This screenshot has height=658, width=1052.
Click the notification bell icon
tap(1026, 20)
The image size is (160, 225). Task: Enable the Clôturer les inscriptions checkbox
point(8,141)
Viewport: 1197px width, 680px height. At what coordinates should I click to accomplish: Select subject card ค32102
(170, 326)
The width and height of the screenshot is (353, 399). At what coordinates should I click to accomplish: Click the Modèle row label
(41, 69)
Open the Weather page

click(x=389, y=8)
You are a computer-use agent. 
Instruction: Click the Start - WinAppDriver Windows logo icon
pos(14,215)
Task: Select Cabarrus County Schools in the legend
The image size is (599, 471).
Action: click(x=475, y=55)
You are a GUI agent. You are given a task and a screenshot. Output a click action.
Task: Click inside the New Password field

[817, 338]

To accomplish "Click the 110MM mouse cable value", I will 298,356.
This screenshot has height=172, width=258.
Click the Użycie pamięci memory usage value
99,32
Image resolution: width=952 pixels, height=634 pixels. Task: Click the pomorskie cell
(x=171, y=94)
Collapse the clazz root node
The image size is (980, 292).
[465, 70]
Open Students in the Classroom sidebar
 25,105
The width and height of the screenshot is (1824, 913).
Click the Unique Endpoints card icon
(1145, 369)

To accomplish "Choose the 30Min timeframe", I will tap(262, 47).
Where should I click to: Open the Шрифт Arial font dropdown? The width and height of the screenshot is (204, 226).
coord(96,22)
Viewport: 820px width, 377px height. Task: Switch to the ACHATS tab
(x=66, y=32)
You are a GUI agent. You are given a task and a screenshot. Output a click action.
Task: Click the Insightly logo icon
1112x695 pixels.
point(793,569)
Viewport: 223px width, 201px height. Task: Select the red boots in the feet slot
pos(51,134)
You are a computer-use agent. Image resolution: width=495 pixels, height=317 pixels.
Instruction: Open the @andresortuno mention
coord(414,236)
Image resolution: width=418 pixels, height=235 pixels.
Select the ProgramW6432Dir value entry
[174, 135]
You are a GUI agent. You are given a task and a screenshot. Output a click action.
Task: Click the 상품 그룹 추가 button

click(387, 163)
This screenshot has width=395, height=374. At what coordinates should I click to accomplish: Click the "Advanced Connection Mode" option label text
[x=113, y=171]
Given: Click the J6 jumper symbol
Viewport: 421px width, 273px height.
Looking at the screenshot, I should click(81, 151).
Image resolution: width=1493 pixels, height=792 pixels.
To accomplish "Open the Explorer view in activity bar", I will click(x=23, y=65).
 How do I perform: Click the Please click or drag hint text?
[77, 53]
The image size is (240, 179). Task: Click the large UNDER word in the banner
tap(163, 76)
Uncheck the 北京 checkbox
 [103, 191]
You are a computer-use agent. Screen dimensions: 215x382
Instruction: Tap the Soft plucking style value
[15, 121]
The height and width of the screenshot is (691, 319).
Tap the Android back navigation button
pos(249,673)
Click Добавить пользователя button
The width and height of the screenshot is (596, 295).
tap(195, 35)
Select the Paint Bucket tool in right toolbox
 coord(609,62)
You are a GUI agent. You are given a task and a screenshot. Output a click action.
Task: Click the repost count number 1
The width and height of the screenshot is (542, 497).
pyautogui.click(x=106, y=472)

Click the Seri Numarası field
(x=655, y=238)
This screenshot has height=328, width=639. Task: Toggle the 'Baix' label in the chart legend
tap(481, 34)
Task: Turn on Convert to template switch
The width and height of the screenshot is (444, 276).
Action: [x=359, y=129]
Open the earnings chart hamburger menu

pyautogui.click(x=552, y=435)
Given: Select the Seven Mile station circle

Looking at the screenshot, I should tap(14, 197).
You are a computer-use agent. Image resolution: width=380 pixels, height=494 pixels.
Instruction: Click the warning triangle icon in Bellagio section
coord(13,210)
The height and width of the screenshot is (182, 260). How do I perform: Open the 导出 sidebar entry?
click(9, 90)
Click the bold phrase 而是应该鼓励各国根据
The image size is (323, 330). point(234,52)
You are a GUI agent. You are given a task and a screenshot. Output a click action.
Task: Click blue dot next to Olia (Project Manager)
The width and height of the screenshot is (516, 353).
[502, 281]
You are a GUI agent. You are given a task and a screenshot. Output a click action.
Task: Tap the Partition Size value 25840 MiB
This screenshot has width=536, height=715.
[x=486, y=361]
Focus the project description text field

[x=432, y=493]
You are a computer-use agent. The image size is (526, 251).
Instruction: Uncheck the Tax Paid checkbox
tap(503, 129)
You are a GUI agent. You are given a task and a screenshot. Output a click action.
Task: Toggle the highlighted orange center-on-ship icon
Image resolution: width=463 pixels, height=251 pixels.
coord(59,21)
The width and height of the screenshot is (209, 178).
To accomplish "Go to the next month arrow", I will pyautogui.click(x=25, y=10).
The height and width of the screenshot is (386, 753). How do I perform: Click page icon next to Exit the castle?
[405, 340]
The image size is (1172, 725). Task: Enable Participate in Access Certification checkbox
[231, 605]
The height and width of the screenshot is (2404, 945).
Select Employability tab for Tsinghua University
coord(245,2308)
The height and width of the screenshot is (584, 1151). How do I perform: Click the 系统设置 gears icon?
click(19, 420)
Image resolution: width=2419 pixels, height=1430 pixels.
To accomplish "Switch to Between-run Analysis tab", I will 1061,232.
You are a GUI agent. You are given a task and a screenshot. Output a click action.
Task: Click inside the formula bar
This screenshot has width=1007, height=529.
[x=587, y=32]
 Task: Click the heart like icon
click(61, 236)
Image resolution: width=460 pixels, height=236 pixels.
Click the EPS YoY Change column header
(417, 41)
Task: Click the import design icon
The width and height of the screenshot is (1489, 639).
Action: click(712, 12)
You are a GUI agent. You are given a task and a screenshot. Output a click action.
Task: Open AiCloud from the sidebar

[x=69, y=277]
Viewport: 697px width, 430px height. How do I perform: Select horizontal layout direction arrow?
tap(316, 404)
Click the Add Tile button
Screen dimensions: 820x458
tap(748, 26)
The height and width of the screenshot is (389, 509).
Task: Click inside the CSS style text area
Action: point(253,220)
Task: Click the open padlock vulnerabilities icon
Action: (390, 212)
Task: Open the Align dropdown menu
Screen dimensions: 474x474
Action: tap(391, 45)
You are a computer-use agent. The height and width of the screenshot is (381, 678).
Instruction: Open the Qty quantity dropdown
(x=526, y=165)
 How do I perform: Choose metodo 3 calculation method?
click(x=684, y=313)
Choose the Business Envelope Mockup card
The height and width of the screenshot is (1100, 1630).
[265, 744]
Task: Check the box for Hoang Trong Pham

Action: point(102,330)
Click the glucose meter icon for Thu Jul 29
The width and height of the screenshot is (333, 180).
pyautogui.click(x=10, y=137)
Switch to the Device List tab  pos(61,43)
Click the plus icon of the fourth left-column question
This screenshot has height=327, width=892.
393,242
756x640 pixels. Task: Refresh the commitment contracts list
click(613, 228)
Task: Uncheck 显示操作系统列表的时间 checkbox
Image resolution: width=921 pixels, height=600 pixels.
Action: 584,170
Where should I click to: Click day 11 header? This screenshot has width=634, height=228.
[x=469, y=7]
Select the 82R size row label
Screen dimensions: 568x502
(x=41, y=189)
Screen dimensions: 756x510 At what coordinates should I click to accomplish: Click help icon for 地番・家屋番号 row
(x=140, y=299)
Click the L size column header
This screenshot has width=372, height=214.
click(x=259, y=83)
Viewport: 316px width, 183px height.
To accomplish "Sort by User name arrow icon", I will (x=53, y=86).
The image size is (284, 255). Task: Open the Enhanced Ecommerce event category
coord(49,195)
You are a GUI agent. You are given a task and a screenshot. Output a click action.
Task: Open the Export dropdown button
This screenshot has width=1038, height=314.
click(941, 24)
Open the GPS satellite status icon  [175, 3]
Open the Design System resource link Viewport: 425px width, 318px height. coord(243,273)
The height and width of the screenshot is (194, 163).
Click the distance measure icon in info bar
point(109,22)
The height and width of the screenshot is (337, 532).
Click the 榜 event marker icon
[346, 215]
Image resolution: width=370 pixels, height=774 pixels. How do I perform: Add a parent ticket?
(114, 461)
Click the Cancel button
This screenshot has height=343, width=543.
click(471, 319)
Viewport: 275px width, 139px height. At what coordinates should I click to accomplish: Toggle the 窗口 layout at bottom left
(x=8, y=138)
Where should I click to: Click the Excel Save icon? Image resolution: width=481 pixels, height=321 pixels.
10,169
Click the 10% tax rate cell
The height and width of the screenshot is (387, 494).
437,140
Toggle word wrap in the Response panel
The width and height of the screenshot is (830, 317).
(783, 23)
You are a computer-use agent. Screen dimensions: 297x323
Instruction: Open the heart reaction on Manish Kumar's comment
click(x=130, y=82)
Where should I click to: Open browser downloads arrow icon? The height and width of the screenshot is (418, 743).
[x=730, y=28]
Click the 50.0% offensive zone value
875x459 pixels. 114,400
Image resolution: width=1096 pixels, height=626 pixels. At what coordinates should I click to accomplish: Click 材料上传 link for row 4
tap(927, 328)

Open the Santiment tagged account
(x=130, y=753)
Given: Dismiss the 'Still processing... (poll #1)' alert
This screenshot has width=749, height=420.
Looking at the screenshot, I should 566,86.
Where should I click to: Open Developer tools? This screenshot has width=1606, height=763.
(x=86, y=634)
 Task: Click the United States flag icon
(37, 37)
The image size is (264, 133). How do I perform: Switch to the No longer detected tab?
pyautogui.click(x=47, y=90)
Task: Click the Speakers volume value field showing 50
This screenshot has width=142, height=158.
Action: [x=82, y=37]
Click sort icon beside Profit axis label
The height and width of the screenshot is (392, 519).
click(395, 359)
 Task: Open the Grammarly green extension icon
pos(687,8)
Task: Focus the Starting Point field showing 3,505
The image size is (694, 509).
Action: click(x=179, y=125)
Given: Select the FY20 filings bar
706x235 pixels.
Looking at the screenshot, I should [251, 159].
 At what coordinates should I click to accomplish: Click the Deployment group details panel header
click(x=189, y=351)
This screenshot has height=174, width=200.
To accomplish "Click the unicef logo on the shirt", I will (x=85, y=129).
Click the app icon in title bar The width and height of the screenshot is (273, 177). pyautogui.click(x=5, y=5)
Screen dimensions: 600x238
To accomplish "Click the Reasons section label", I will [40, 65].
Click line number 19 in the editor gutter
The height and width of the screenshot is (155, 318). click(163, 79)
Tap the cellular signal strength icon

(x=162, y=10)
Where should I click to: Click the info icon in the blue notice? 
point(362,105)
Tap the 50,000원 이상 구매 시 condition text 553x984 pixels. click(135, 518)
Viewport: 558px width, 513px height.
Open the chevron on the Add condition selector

· · · ·

■ What to work on ■
Return a word-for-word copy of the lines above from the one holding "Uncheck the 北京 checkbox" through the one holding "The height and width of the screenshot is (691, 319).", with both of them included and nothing besides.

■ Exercise answer ■
Uncheck the 北京 checkbox
 [103, 191]
You are a computer-use agent. Screen dimensions: 215x382
Instruction: Tap the Soft plucking style value
[15, 121]
The height and width of the screenshot is (691, 319).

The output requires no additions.